Kozak (1987) Nucleic Acids Res. 15:8125-48 first discovered the vertebrate Kozak consensus sequence by analyzing transcripts from vertebrate animals. Since then, investigators have identified a wide range of Kozak sequences, each unique to a particular class of organisms.
For example, Hamilton et al. (1987) Nucleic Acids Res. 15:3581-93 report a Kozak consensus sequence from yeast.
Lütcke et al. (1987) EMBO J. 6:43-48 1001 report a consensus Kozak sequences from terrestrial plants.
Joshi et al. (1997) Plant Mol. Biol. 35:993-1001 report a consensus Kozak sequences from terrestrial plants.

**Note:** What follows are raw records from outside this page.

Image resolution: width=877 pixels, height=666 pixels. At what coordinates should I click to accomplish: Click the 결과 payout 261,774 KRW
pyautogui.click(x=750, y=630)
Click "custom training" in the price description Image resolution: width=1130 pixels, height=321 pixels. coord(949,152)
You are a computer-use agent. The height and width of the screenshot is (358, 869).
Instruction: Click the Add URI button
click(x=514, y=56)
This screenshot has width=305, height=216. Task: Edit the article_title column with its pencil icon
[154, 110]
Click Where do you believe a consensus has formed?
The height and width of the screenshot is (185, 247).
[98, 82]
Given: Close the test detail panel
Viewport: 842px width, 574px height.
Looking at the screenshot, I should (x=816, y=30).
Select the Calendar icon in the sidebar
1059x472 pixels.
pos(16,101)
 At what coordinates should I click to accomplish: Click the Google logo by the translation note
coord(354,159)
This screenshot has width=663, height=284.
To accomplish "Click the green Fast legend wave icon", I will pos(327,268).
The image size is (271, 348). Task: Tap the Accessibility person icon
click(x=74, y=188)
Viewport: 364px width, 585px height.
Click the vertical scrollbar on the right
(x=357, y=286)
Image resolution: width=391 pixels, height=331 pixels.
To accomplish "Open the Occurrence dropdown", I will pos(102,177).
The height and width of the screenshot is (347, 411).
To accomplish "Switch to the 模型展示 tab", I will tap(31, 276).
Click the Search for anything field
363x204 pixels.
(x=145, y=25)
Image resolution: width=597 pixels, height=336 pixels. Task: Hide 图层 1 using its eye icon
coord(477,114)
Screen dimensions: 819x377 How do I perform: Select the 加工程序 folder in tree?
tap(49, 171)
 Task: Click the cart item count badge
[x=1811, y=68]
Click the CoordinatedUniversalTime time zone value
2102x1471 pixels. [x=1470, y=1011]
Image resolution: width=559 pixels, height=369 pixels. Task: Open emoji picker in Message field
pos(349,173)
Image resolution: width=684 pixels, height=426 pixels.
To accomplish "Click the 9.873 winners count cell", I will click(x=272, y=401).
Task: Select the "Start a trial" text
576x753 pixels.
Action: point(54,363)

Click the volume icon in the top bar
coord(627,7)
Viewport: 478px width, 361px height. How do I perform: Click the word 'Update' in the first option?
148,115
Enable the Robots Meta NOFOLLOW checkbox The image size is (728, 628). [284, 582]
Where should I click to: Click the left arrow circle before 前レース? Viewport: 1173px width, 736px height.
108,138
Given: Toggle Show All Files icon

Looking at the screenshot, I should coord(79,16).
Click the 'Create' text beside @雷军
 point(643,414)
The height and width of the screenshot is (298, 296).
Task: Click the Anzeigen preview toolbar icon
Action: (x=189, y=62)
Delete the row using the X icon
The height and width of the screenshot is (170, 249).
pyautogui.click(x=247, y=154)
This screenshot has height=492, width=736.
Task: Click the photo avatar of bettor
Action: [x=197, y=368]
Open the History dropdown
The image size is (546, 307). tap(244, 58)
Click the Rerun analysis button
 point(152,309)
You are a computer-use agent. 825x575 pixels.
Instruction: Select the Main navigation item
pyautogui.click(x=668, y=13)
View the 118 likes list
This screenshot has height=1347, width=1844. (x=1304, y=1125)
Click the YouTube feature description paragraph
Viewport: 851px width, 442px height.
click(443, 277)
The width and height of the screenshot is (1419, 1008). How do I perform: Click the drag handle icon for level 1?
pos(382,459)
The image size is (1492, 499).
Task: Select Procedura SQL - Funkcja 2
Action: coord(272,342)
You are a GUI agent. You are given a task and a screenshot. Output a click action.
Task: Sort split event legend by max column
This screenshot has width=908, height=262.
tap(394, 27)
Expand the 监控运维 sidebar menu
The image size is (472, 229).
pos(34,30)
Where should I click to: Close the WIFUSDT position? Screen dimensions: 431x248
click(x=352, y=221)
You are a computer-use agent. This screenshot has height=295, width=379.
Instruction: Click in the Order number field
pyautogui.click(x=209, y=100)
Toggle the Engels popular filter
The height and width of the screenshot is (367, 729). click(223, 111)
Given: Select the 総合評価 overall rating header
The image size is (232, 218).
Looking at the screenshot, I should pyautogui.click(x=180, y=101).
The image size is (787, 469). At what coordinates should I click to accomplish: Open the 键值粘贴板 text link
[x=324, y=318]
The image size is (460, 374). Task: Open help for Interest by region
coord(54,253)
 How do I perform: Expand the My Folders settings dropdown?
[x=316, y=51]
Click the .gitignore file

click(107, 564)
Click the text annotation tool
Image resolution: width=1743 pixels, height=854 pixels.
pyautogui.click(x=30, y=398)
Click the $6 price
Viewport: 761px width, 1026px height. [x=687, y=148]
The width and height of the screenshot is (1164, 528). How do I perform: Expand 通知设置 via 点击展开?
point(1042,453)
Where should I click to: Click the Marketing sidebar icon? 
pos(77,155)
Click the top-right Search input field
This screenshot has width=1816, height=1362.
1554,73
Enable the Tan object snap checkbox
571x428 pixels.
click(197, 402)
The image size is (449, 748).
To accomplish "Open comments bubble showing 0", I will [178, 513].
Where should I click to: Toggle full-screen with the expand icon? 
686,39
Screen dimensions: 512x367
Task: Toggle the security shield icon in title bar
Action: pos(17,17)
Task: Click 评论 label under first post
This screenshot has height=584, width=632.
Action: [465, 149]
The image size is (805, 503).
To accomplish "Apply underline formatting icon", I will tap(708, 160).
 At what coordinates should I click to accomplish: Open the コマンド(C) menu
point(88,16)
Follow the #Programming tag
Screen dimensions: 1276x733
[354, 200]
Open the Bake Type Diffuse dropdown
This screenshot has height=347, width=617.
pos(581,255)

Bruchez et al. (1993) Fungal Genet. Newslett. 40:89-96 report consensus Kozak sequences from nuclear gene transcripts in Neurospora crassa. 
Ikeda & Miyaska (1998) Biosci. Biotechnol. Biochem. 62:2457-59 report consensus Kozak sequences from both nuclear and chloroplastic transcripts collected from Chlamydomonas reinhardtii. 
U.S. Pat. No. 7,449,568 to Fukuda et al. reports a possible Kozak sequence from Porphyra yezoensis. 
Briggs & Tachikawa (U.S. Pub. No. 2010/0306880) report a single eukaryotic Kozak consensus sequence.
Tsai & Li (U.S. Pub. No. 2011/0014708) report the use of a mammalian Kozak sequence to drive translation of transgene transcripts in Nannochloropsis oculata. 
However, to date, a Kozak consensus sequence in Nannochloropsis has not been identified.